*SHORT EXERCISE*
Rewrite the data below, replacing every occurrence of "magnifier" with "magnifying glass" and changing nothing else.

Data from a pointing dataset
* START *

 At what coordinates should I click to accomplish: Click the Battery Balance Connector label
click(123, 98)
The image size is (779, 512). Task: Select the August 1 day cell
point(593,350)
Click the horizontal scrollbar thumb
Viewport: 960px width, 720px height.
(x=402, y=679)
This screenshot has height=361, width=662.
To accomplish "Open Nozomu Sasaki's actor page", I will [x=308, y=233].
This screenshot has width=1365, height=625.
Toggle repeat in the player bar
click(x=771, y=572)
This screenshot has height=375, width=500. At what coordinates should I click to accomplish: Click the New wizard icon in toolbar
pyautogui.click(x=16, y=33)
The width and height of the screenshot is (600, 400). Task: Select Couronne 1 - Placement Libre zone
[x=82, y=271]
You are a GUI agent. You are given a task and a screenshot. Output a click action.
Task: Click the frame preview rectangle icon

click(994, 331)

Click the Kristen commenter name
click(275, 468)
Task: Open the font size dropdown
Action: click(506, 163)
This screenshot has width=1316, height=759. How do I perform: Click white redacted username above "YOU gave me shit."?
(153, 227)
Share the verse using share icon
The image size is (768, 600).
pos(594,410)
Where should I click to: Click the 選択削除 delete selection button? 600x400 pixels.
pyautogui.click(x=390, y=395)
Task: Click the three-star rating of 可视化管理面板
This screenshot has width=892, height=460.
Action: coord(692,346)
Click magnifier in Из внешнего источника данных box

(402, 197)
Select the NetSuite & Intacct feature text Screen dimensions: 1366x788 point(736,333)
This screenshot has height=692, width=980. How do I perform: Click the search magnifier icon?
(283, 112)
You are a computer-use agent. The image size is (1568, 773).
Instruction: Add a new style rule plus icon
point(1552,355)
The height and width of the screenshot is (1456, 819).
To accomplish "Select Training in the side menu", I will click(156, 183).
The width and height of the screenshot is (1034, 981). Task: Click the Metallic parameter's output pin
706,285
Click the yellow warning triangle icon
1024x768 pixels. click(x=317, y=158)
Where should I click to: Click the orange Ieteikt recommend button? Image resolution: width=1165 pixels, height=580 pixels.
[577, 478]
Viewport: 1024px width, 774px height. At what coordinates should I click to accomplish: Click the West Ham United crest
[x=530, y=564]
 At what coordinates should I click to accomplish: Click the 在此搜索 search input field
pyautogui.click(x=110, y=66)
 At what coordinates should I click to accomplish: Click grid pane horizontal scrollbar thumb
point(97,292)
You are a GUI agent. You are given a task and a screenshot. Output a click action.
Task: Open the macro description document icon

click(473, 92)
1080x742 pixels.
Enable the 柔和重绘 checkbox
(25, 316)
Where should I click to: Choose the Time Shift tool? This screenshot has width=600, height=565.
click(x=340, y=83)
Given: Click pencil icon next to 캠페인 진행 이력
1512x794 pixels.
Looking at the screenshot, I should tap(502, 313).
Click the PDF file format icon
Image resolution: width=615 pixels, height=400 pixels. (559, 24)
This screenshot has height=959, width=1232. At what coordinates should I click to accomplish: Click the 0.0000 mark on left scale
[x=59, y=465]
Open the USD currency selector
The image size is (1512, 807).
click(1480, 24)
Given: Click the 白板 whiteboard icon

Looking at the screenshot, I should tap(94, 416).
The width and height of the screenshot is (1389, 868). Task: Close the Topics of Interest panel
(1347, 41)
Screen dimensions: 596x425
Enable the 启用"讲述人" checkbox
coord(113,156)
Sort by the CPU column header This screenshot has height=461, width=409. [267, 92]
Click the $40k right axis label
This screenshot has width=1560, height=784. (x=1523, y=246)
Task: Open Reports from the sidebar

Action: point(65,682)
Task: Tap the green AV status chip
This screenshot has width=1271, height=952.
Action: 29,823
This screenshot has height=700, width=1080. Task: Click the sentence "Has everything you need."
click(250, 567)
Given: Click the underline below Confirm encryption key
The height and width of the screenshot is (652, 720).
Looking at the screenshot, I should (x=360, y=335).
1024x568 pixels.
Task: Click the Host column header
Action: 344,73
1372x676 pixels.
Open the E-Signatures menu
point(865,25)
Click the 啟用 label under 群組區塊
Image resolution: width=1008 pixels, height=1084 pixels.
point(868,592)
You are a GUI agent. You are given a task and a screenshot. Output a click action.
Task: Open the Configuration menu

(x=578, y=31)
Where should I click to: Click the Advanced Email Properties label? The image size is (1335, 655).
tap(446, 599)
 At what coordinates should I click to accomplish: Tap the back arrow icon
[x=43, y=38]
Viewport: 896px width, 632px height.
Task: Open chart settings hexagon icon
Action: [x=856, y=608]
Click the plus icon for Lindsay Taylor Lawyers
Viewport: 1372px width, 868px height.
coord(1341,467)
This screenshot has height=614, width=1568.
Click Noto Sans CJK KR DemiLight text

* END *

*ANSWER TO THIS EXERCISE*
 At what coordinates should I click to accomplish: Click the Battery Balance Connector label
click(123, 98)
The image size is (779, 512). Task: Select the August 1 day cell
point(593,350)
Click the horizontal scrollbar thumb
Viewport: 960px width, 720px height.
(x=402, y=679)
This screenshot has height=361, width=662.
To accomplish "Open Nozomu Sasaki's actor page", I will [x=308, y=233].
This screenshot has width=1365, height=625.
Toggle repeat in the player bar
click(x=771, y=572)
This screenshot has height=375, width=500. At what coordinates should I click to accomplish: Click the New wizard icon in toolbar
pyautogui.click(x=16, y=33)
The width and height of the screenshot is (600, 400). Task: Select Couronne 1 - Placement Libre zone
[x=82, y=271]
You are a GUI agent. You are given a task and a screenshot. Output a click action.
Task: Click the frame preview rectangle icon

click(994, 331)

Click the Kristen commenter name
click(275, 468)
Task: Open the font size dropdown
Action: click(506, 163)
This screenshot has width=1316, height=759. How do I perform: Click white redacted username above "YOU gave me shit."?
(153, 227)
Share the verse using share icon
The image size is (768, 600).
pos(594,410)
Where should I click to: Click the 選択削除 delete selection button? 600x400 pixels.
pyautogui.click(x=390, y=395)
Task: Click the three-star rating of 可视化管理面板
This screenshot has width=892, height=460.
Action: coord(692,346)
Click magnifying glass in Из внешнего источника данных box

(402, 197)
Select the NetSuite & Intacct feature text Screen dimensions: 1366x788 point(736,333)
This screenshot has height=692, width=980. How do I perform: Click the search magnifying glass icon?
(283, 112)
You are a computer-use agent. The image size is (1568, 773).
Instruction: Add a new style rule plus icon
point(1552,355)
The height and width of the screenshot is (1456, 819).
To accomplish "Select Training in the side menu", I will click(156, 183).
The width and height of the screenshot is (1034, 981). Task: Click the Metallic parameter's output pin
706,285
Click the yellow warning triangle icon
1024x768 pixels. click(x=317, y=158)
Where should I click to: Click the orange Ieteikt recommend button? Image resolution: width=1165 pixels, height=580 pixels.
[577, 478]
Viewport: 1024px width, 774px height. At what coordinates should I click to accomplish: Click the West Ham United crest
[x=530, y=564]
 At what coordinates should I click to accomplish: Click the 在此搜索 search input field
pyautogui.click(x=110, y=66)
 At what coordinates should I click to accomplish: Click grid pane horizontal scrollbar thumb
point(97,292)
You are a GUI agent. You are given a task and a screenshot. Output a click action.
Task: Open the macro description document icon

click(473, 92)
1080x742 pixels.
Enable the 柔和重绘 checkbox
(25, 316)
Where should I click to: Choose the Time Shift tool? This screenshot has width=600, height=565.
click(x=340, y=83)
Given: Click pencil icon next to 캠페인 진행 이력
1512x794 pixels.
Looking at the screenshot, I should tap(502, 313).
Click the PDF file format icon
Image resolution: width=615 pixels, height=400 pixels. (559, 24)
This screenshot has height=959, width=1232. At what coordinates should I click to accomplish: Click the 0.0000 mark on left scale
[x=59, y=465]
Open the USD currency selector
The image size is (1512, 807).
click(1480, 24)
Given: Click the 白板 whiteboard icon

Looking at the screenshot, I should tap(94, 416).
The width and height of the screenshot is (1389, 868). Task: Close the Topics of Interest panel
(1347, 41)
Screen dimensions: 596x425
Enable the 启用"讲述人" checkbox
coord(113,156)
Sort by the CPU column header This screenshot has height=461, width=409. [267, 92]
Click the $40k right axis label
This screenshot has width=1560, height=784. (x=1523, y=246)
Task: Open Reports from the sidebar

Action: point(65,682)
Task: Tap the green AV status chip
This screenshot has width=1271, height=952.
Action: 29,823
This screenshot has height=700, width=1080. Task: Click the sentence "Has everything you need."
click(250, 567)
Given: Click the underline below Confirm encryption key
The height and width of the screenshot is (652, 720).
Looking at the screenshot, I should (x=360, y=335).
1024x568 pixels.
Task: Click the Host column header
Action: 344,73
1372x676 pixels.
Open the E-Signatures menu
point(865,25)
Click the 啟用 label under 群組區塊
Image resolution: width=1008 pixels, height=1084 pixels.
point(868,592)
You are a GUI agent. You are given a task and a screenshot. Output a click action.
Task: Open the Configuration menu

(x=578, y=31)
Where should I click to: Click the Advanced Email Properties label? The image size is (1335, 655).
tap(446, 599)
 At what coordinates should I click to accomplish: Tap the back arrow icon
[x=43, y=38]
Viewport: 896px width, 632px height.
Task: Open chart settings hexagon icon
Action: [x=856, y=608]
Click the plus icon for Lindsay Taylor Lawyers
Viewport: 1372px width, 868px height.
coord(1341,467)
This screenshot has height=614, width=1568.
Click Noto Sans CJK KR DemiLight text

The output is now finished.